Nothing but an exact copy of the listing should appear in the response.

-- Data shown --
★ ★ ★ ★
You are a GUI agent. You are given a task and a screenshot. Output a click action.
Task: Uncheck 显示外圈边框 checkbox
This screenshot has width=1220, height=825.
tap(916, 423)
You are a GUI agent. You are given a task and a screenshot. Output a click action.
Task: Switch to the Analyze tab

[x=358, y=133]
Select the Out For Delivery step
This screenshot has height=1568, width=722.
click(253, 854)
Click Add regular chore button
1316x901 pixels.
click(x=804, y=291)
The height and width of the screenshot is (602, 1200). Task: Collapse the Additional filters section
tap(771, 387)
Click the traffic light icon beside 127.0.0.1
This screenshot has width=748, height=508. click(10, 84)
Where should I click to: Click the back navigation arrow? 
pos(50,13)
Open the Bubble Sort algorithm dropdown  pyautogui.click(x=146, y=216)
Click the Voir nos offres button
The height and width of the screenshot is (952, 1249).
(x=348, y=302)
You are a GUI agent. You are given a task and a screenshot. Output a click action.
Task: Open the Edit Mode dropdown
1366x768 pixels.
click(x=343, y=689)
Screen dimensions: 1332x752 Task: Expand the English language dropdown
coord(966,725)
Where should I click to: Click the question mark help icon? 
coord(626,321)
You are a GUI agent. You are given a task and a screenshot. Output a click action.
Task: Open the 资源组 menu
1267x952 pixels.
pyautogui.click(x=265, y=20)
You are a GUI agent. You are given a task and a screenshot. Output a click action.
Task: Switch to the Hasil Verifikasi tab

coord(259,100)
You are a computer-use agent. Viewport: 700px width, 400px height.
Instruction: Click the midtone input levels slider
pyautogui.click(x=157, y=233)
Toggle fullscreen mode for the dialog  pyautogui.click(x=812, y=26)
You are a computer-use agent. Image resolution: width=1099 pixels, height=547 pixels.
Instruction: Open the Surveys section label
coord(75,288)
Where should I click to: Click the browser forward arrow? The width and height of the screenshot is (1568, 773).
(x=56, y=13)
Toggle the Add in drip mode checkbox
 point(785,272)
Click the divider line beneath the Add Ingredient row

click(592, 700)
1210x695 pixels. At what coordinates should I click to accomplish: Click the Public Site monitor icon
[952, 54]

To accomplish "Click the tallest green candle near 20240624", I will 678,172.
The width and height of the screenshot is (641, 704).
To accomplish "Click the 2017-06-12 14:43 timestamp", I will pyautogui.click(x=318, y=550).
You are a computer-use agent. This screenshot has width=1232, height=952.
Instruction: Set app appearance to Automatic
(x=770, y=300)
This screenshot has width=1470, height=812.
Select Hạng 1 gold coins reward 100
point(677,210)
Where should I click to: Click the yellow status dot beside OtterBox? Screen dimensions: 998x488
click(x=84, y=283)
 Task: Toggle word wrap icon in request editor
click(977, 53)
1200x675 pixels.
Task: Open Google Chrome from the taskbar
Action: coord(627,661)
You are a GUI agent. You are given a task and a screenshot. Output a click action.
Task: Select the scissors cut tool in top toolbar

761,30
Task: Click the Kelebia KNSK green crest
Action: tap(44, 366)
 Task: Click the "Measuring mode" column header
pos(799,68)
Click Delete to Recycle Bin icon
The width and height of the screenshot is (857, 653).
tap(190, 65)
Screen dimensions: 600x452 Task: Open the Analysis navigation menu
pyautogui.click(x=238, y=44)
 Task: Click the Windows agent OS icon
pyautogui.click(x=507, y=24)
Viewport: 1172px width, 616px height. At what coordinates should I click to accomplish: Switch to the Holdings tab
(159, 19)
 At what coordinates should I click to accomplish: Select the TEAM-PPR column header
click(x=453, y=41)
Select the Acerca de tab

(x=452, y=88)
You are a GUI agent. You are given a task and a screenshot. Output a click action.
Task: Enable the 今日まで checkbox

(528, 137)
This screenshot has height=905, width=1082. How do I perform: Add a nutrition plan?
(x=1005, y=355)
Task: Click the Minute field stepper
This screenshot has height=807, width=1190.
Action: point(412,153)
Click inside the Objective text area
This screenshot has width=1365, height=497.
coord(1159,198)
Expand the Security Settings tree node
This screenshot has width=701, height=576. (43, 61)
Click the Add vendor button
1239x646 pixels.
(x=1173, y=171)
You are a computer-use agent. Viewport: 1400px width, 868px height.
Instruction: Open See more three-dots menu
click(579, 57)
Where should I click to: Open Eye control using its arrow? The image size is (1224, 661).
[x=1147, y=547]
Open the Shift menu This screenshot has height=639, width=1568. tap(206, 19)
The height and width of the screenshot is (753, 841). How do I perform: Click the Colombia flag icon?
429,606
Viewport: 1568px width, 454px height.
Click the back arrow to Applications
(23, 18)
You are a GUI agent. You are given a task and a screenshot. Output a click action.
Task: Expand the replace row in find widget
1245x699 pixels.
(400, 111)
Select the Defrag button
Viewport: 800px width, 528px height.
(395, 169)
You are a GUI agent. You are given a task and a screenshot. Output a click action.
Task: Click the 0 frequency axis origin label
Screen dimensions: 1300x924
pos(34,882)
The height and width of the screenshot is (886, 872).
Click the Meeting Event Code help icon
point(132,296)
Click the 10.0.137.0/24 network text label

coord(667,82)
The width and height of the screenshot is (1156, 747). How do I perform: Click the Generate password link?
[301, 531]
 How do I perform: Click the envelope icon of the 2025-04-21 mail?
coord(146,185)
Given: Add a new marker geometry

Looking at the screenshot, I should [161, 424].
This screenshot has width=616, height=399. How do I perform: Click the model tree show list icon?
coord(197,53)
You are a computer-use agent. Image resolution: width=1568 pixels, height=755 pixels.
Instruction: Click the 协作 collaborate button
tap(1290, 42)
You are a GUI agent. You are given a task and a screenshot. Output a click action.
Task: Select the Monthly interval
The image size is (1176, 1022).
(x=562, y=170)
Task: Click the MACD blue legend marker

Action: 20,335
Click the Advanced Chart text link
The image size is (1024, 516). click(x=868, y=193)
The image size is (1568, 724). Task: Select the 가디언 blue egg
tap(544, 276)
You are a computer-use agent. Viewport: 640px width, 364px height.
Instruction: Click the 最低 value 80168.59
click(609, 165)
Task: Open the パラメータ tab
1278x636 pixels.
★ ★ ★ ★
-- Result --
You are a GUI agent. You are given a task and a screenshot. Output a click action.
Task: Uncheck 显示外圈边框 checkbox
This screenshot has width=1220, height=825.
tap(916, 423)
You are a GUI agent. You are given a task and a screenshot. Output a click action.
Task: Switch to the Analyze tab

[x=358, y=133]
Select the Out For Delivery step
This screenshot has height=1568, width=722.
click(253, 854)
Click Add regular chore button
1316x901 pixels.
click(x=804, y=291)
The height and width of the screenshot is (602, 1200). Task: Collapse the Additional filters section
tap(771, 387)
Click the traffic light icon beside 127.0.0.1
This screenshot has width=748, height=508. click(10, 84)
Where should I click to: Click the back navigation arrow? 
pos(50,13)
Open the Bubble Sort algorithm dropdown  pyautogui.click(x=146, y=216)
Click the Voir nos offres button
The height and width of the screenshot is (952, 1249).
(x=348, y=302)
You are a GUI agent. You are given a task and a screenshot. Output a click action.
Task: Open the Edit Mode dropdown
1366x768 pixels.
click(x=343, y=689)
Screen dimensions: 1332x752 Task: Expand the English language dropdown
coord(966,725)
Where should I click to: Click the question mark help icon? 
coord(626,321)
You are a GUI agent. You are given a task and a screenshot. Output a click action.
Task: Open the 资源组 menu
1267x952 pixels.
pyautogui.click(x=265, y=20)
You are a GUI agent. You are given a task and a screenshot. Output a click action.
Task: Switch to the Hasil Verifikasi tab

coord(259,100)
You are a computer-use agent. Viewport: 700px width, 400px height.
Instruction: Click the midtone input levels slider
pyautogui.click(x=157, y=233)
Toggle fullscreen mode for the dialog  pyautogui.click(x=812, y=26)
You are a computer-use agent. Image resolution: width=1099 pixels, height=547 pixels.
Instruction: Open the Surveys section label
coord(75,288)
Where should I click to: Click the browser forward arrow? The width and height of the screenshot is (1568, 773).
(x=56, y=13)
Toggle the Add in drip mode checkbox
 point(785,272)
Click the divider line beneath the Add Ingredient row

click(592, 700)
1210x695 pixels. At what coordinates should I click to accomplish: Click the Public Site monitor icon
[952, 54]

To accomplish "Click the tallest green candle near 20240624", I will 678,172.
The width and height of the screenshot is (641, 704).
To accomplish "Click the 2017-06-12 14:43 timestamp", I will pyautogui.click(x=318, y=550).
You are a computer-use agent. This screenshot has width=1232, height=952.
Instruction: Set app appearance to Automatic
(x=770, y=300)
This screenshot has width=1470, height=812.
Select Hạng 1 gold coins reward 100
point(677,210)
Where should I click to: Click the yellow status dot beside OtterBox? Screen dimensions: 998x488
click(x=84, y=283)
 Task: Toggle word wrap icon in request editor
click(977, 53)
1200x675 pixels.
Task: Open Google Chrome from the taskbar
Action: coord(627,661)
You are a GUI agent. You are given a task and a screenshot. Output a click action.
Task: Select the scissors cut tool in top toolbar

761,30
Task: Click the Kelebia KNSK green crest
Action: tap(44, 366)
 Task: Click the "Measuring mode" column header
pos(799,68)
Click Delete to Recycle Bin icon
The width and height of the screenshot is (857, 653).
tap(190, 65)
Screen dimensions: 600x452 Task: Open the Analysis navigation menu
pyautogui.click(x=238, y=44)
 Task: Click the Windows agent OS icon
pyautogui.click(x=507, y=24)
Viewport: 1172px width, 616px height. At what coordinates should I click to accomplish: Switch to the Holdings tab
(159, 19)
 At what coordinates should I click to accomplish: Select the TEAM-PPR column header
click(x=453, y=41)
Select the Acerca de tab

(x=452, y=88)
You are a GUI agent. You are given a task and a screenshot. Output a click action.
Task: Enable the 今日まで checkbox

(528, 137)
This screenshot has height=905, width=1082. How do I perform: Add a nutrition plan?
(x=1005, y=355)
Task: Click the Minute field stepper
This screenshot has height=807, width=1190.
Action: point(412,153)
Click inside the Objective text area
This screenshot has width=1365, height=497.
coord(1159,198)
Expand the Security Settings tree node
This screenshot has width=701, height=576. (43, 61)
Click the Add vendor button
1239x646 pixels.
(x=1173, y=171)
You are a computer-use agent. Viewport: 1400px width, 868px height.
Instruction: Open See more three-dots menu
click(579, 57)
Where should I click to: Open Eye control using its arrow? The image size is (1224, 661).
[x=1147, y=547]
Open the Shift menu This screenshot has height=639, width=1568. tap(206, 19)
The height and width of the screenshot is (753, 841). How do I perform: Click the Colombia flag icon?
429,606
Viewport: 1568px width, 454px height.
Click the back arrow to Applications
(23, 18)
You are a GUI agent. You are given a task and a screenshot. Output a click action.
Task: Expand the replace row in find widget
1245x699 pixels.
(400, 111)
Select the Defrag button
Viewport: 800px width, 528px height.
(395, 169)
You are a GUI agent. You are given a task and a screenshot. Output a click action.
Task: Click the 0 frequency axis origin label
Screen dimensions: 1300x924
pos(34,882)
The height and width of the screenshot is (886, 872).
Click the Meeting Event Code help icon
point(132,296)
Click the 10.0.137.0/24 network text label

coord(667,82)
The width and height of the screenshot is (1156, 747). How do I perform: Click the Generate password link?
[301, 531]
 How do I perform: Click the envelope icon of the 2025-04-21 mail?
coord(146,185)
Given: Add a new marker geometry

Looking at the screenshot, I should [161, 424].
This screenshot has width=616, height=399. How do I perform: Click the model tree show list icon?
coord(197,53)
You are a computer-use agent. Image resolution: width=1568 pixels, height=755 pixels.
Instruction: Click the 协作 collaborate button
tap(1290, 42)
You are a GUI agent. You are given a task and a screenshot. Output a click action.
Task: Select the Monthly interval
The image size is (1176, 1022).
(x=562, y=170)
Task: Click the MACD blue legend marker

Action: 20,335
Click the Advanced Chart text link
The image size is (1024, 516). click(x=868, y=193)
The image size is (1568, 724). Task: Select the 가디언 blue egg
tap(544, 276)
You are a computer-use agent. Viewport: 640px width, 364px height.
Instruction: Click the 最低 value 80168.59
click(609, 165)
Task: Open the パラメータ tab
1278x636 pixels.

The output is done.